Dataset entries
☆ ☆ ☆ ☆ ☆
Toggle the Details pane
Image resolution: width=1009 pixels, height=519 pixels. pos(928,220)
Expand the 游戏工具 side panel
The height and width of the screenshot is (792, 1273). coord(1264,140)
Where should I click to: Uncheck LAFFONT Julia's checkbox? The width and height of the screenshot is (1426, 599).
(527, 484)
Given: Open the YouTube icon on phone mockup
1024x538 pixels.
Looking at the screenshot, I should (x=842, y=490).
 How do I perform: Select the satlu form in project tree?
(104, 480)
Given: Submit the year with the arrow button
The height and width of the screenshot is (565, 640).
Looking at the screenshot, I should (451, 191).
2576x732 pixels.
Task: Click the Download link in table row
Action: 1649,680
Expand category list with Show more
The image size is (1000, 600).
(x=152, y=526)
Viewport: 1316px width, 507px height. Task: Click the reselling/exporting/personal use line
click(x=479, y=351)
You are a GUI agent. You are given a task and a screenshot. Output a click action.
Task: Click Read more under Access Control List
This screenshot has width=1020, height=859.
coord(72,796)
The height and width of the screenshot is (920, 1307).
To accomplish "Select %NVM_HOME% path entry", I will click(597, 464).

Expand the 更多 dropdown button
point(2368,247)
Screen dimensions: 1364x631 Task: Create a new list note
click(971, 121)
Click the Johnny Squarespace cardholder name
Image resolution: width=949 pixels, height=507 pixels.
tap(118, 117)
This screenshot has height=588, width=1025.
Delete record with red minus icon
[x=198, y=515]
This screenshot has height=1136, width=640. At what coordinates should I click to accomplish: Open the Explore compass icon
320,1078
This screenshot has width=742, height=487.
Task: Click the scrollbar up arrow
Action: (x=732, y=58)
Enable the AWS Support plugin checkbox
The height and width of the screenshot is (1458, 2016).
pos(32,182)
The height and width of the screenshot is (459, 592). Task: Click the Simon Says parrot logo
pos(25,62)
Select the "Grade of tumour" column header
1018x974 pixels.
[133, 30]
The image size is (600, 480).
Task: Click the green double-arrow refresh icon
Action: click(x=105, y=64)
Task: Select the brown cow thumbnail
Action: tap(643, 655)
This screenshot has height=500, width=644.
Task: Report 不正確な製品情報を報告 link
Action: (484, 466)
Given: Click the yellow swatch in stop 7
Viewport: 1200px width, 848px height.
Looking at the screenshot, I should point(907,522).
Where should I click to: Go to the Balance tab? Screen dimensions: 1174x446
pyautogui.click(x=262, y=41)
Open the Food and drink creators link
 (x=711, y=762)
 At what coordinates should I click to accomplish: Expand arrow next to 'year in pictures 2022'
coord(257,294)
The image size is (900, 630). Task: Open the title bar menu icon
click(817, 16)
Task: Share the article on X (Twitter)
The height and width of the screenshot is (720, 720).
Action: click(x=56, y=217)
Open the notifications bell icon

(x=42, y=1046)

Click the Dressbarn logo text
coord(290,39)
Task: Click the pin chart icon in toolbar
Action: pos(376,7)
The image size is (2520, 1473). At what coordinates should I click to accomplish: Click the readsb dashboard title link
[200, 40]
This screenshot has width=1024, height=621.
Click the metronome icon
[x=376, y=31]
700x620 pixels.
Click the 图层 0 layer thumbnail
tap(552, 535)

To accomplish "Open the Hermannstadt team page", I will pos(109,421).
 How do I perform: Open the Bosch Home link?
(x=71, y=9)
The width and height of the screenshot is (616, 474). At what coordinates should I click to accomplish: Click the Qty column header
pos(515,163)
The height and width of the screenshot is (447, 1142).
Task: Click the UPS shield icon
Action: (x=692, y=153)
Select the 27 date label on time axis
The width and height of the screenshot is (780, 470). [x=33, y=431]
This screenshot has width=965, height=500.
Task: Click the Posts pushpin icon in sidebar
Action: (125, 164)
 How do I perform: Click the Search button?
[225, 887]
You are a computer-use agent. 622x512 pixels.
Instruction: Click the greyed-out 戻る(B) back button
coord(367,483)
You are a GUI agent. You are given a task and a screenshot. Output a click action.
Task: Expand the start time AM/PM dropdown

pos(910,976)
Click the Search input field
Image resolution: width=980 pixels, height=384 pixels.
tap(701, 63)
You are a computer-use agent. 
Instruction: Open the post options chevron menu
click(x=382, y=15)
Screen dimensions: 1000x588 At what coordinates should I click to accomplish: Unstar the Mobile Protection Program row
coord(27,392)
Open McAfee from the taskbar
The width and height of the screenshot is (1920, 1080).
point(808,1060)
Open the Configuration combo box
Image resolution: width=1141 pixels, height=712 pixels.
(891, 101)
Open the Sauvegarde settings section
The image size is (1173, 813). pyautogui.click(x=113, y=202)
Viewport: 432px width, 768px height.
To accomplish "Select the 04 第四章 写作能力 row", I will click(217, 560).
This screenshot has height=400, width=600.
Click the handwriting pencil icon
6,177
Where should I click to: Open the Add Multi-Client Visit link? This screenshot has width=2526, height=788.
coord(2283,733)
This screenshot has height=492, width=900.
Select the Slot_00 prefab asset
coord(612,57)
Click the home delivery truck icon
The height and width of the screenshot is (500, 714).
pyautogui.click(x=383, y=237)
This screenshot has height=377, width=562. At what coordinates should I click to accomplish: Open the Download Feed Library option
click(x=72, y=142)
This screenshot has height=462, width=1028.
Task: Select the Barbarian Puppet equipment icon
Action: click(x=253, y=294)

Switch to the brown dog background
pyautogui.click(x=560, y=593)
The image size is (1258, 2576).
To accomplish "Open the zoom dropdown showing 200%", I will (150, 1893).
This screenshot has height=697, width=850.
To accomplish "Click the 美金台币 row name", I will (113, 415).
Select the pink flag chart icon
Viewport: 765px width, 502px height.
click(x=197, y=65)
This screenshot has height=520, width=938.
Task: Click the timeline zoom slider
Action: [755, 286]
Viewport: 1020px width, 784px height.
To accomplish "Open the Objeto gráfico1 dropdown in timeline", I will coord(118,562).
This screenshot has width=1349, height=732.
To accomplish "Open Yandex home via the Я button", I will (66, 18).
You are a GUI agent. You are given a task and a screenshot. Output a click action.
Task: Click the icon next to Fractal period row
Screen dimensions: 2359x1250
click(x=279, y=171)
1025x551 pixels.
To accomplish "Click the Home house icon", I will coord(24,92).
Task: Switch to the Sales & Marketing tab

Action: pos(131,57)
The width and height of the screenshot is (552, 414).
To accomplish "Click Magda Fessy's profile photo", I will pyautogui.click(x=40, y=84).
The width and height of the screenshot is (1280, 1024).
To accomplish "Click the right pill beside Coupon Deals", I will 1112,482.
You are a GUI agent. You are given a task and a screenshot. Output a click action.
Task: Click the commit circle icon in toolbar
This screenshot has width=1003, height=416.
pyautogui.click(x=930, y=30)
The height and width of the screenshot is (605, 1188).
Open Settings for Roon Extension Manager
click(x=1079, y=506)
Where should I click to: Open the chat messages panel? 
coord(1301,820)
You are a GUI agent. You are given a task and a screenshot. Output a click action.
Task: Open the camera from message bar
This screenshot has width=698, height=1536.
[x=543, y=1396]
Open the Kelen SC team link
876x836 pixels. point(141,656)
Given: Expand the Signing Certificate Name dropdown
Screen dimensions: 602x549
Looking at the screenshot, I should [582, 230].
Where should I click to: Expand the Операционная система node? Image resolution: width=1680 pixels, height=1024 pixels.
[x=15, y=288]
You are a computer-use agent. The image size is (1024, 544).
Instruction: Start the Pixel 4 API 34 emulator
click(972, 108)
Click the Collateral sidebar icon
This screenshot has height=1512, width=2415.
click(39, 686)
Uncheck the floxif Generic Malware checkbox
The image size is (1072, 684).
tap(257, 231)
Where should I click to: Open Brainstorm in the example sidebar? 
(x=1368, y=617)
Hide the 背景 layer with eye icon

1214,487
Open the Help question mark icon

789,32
☆ ☆ ☆ ☆ ☆
§ What to produce:
Reproduce every line of the material above without any changes.

§ Full response:
Toggle the Details pane
Image resolution: width=1009 pixels, height=519 pixels. pos(928,220)
Expand the 游戏工具 side panel
The height and width of the screenshot is (792, 1273). coord(1264,140)
Where should I click to: Uncheck LAFFONT Julia's checkbox? The width and height of the screenshot is (1426, 599).
(527, 484)
Given: Open the YouTube icon on phone mockup
1024x538 pixels.
Looking at the screenshot, I should (x=842, y=490).
 How do I perform: Select the satlu form in project tree?
(104, 480)
Given: Submit the year with the arrow button
The height and width of the screenshot is (565, 640).
Looking at the screenshot, I should (451, 191).
2576x732 pixels.
Task: Click the Download link in table row
Action: 1649,680
Expand category list with Show more
The image size is (1000, 600).
(x=152, y=526)
Viewport: 1316px width, 507px height. Task: Click the reselling/exporting/personal use line
click(x=479, y=351)
You are a GUI agent. You are given a task and a screenshot. Output a click action.
Task: Click Read more under Access Control List
This screenshot has width=1020, height=859.
coord(72,796)
The height and width of the screenshot is (920, 1307).
To accomplish "Select %NVM_HOME% path entry", I will click(597, 464).

Expand the 更多 dropdown button
point(2368,247)
Screen dimensions: 1364x631 Task: Create a new list note
click(971, 121)
Click the Johnny Squarespace cardholder name
Image resolution: width=949 pixels, height=507 pixels.
tap(118, 117)
This screenshot has height=588, width=1025.
Delete record with red minus icon
[x=198, y=515]
This screenshot has height=1136, width=640. At what coordinates should I click to accomplish: Open the Explore compass icon
320,1078
This screenshot has width=742, height=487.
Task: Click the scrollbar up arrow
Action: (x=732, y=58)
Enable the AWS Support plugin checkbox
The height and width of the screenshot is (1458, 2016).
pos(32,182)
The height and width of the screenshot is (459, 592). Task: Click the Simon Says parrot logo
pos(25,62)
Select the "Grade of tumour" column header
1018x974 pixels.
[133, 30]
The image size is (600, 480).
Task: Click the green double-arrow refresh icon
Action: click(x=105, y=64)
Task: Select the brown cow thumbnail
Action: tap(643, 655)
This screenshot has height=500, width=644.
Task: Report 不正確な製品情報を報告 link
Action: (484, 466)
Given: Click the yellow swatch in stop 7
Viewport: 1200px width, 848px height.
Looking at the screenshot, I should point(907,522).
Where should I click to: Go to the Balance tab? Screen dimensions: 1174x446
pyautogui.click(x=262, y=41)
Open the Food and drink creators link
 (x=711, y=762)
 At what coordinates should I click to accomplish: Expand arrow next to 'year in pictures 2022'
coord(257,294)
The image size is (900, 630). Task: Open the title bar menu icon
click(817, 16)
Task: Share the article on X (Twitter)
The height and width of the screenshot is (720, 720).
Action: click(x=56, y=217)
Open the notifications bell icon

(x=42, y=1046)

Click the Dressbarn logo text
coord(290,39)
Task: Click the pin chart icon in toolbar
Action: pos(376,7)
The image size is (2520, 1473). At what coordinates should I click to accomplish: Click the readsb dashboard title link
[200, 40]
This screenshot has width=1024, height=621.
Click the metronome icon
[x=376, y=31]
700x620 pixels.
Click the 图层 0 layer thumbnail
tap(552, 535)

To accomplish "Open the Hermannstadt team page", I will pos(109,421).
 How do I perform: Open the Bosch Home link?
(x=71, y=9)
The width and height of the screenshot is (616, 474). At what coordinates should I click to accomplish: Click the Qty column header
pos(515,163)
The height and width of the screenshot is (447, 1142).
Task: Click the UPS shield icon
Action: (x=692, y=153)
Select the 27 date label on time axis
The width and height of the screenshot is (780, 470). [x=33, y=431]
This screenshot has width=965, height=500.
Task: Click the Posts pushpin icon in sidebar
Action: (125, 164)
 How do I perform: Click the Search button?
[225, 887]
You are a computer-use agent. 622x512 pixels.
Instruction: Click the greyed-out 戻る(B) back button
coord(367,483)
You are a GUI agent. You are given a task and a screenshot. Output a click action.
Task: Expand the start time AM/PM dropdown

pos(910,976)
Click the Search input field
Image resolution: width=980 pixels, height=384 pixels.
tap(701, 63)
You are a computer-use agent. 
Instruction: Open the post options chevron menu
click(x=382, y=15)
Screen dimensions: 1000x588 At what coordinates should I click to accomplish: Unstar the Mobile Protection Program row
coord(27,392)
Open McAfee from the taskbar
The width and height of the screenshot is (1920, 1080).
point(808,1060)
Open the Configuration combo box
Image resolution: width=1141 pixels, height=712 pixels.
(891, 101)
Open the Sauvegarde settings section
The image size is (1173, 813). pyautogui.click(x=113, y=202)
Viewport: 432px width, 768px height.
To accomplish "Select the 04 第四章 写作能力 row", I will click(217, 560).
This screenshot has height=400, width=600.
Click the handwriting pencil icon
6,177
Where should I click to: Open the Add Multi-Client Visit link? This screenshot has width=2526, height=788.
coord(2283,733)
This screenshot has height=492, width=900.
Select the Slot_00 prefab asset
coord(612,57)
Click the home delivery truck icon
The height and width of the screenshot is (500, 714).
pyautogui.click(x=383, y=237)
This screenshot has height=377, width=562. At what coordinates should I click to accomplish: Open the Download Feed Library option
click(x=72, y=142)
This screenshot has height=462, width=1028.
Task: Select the Barbarian Puppet equipment icon
Action: click(x=253, y=294)

Switch to the brown dog background
pyautogui.click(x=560, y=593)
The image size is (1258, 2576).
To accomplish "Open the zoom dropdown showing 200%", I will (150, 1893).
This screenshot has height=697, width=850.
To accomplish "Click the 美金台币 row name", I will (113, 415).
Select the pink flag chart icon
Viewport: 765px width, 502px height.
click(x=197, y=65)
This screenshot has height=520, width=938.
Task: Click the timeline zoom slider
Action: [755, 286]
Viewport: 1020px width, 784px height.
To accomplish "Open the Objeto gráfico1 dropdown in timeline", I will coord(118,562).
This screenshot has width=1349, height=732.
To accomplish "Open Yandex home via the Я button", I will (66, 18).
You are a GUI agent. You are given a task and a screenshot. Output a click action.
Task: Click the icon next to Fractal period row
Screen dimensions: 2359x1250
click(x=279, y=171)
1025x551 pixels.
To accomplish "Click the Home house icon", I will coord(24,92).
Task: Switch to the Sales & Marketing tab

Action: pos(131,57)
The width and height of the screenshot is (552, 414).
To accomplish "Click Magda Fessy's profile photo", I will pyautogui.click(x=40, y=84).
The width and height of the screenshot is (1280, 1024).
To accomplish "Click the right pill beside Coupon Deals", I will 1112,482.
You are a GUI agent. You are given a task and a screenshot. Output a click action.
Task: Click the commit circle icon in toolbar
This screenshot has width=1003, height=416.
pyautogui.click(x=930, y=30)
The height and width of the screenshot is (605, 1188).
Open Settings for Roon Extension Manager
click(x=1079, y=506)
Where should I click to: Open the chat messages panel? 
coord(1301,820)
You are a GUI agent. You are given a task and a screenshot. Output a click action.
Task: Open the camera from message bar
This screenshot has width=698, height=1536.
[x=543, y=1396]
Open the Kelen SC team link
876x836 pixels. point(141,656)
Given: Expand the Signing Certificate Name dropdown
Screen dimensions: 602x549
Looking at the screenshot, I should [582, 230].
Where should I click to: Expand the Операционная система node? Image resolution: width=1680 pixels, height=1024 pixels.
[x=15, y=288]
You are a computer-use agent. The image size is (1024, 544).
Instruction: Start the Pixel 4 API 34 emulator
click(972, 108)
Click the Collateral sidebar icon
This screenshot has height=1512, width=2415.
click(39, 686)
Uncheck the floxif Generic Malware checkbox
The image size is (1072, 684).
tap(257, 231)
Where should I click to: Open Brainstorm in the example sidebar? 
(x=1368, y=617)
Hide the 背景 layer with eye icon

1214,487
Open the Help question mark icon

789,32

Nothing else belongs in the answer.